[Stored items from a collection]

---+---

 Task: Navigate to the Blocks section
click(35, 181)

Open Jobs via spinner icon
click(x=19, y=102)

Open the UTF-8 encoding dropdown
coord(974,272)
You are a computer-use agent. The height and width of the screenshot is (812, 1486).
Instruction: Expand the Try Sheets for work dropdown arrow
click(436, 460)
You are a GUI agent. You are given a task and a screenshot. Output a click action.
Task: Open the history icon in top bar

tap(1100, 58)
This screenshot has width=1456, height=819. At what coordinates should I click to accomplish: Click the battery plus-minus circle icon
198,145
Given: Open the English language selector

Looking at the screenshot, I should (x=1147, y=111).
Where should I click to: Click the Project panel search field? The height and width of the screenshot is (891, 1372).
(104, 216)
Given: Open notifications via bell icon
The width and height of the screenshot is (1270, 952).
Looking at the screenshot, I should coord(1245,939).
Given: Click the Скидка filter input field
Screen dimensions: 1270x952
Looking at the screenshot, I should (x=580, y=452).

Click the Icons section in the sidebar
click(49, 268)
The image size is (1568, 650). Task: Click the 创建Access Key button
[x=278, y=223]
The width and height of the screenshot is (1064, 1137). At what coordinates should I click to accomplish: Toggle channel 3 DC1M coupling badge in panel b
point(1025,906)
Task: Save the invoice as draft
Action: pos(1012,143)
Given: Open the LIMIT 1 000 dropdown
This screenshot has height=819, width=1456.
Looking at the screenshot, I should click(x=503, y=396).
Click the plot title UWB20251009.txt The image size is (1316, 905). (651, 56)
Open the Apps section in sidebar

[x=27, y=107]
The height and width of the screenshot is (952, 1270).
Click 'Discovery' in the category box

---+---

WHAT YOU SHOULD DO.
The answer is the lines above between the line holding "Given: Open notifications via bell icon" and the line holding "Given: Open the LIMIT 1 000 dropdown", inclusive, each written out exactly, and no others.

COMPLETED EXERCISE.
Given: Open notifications via bell icon
The width and height of the screenshot is (1270, 952).
Looking at the screenshot, I should coord(1245,939).
Given: Click the Скидка filter input field
Screen dimensions: 1270x952
Looking at the screenshot, I should (x=580, y=452).

Click the Icons section in the sidebar
click(49, 268)
The image size is (1568, 650). Task: Click the 创建Access Key button
[x=278, y=223]
The width and height of the screenshot is (1064, 1137). At what coordinates should I click to accomplish: Toggle channel 3 DC1M coupling badge in panel b
point(1025,906)
Task: Save the invoice as draft
Action: pos(1012,143)
Given: Open the LIMIT 1 000 dropdown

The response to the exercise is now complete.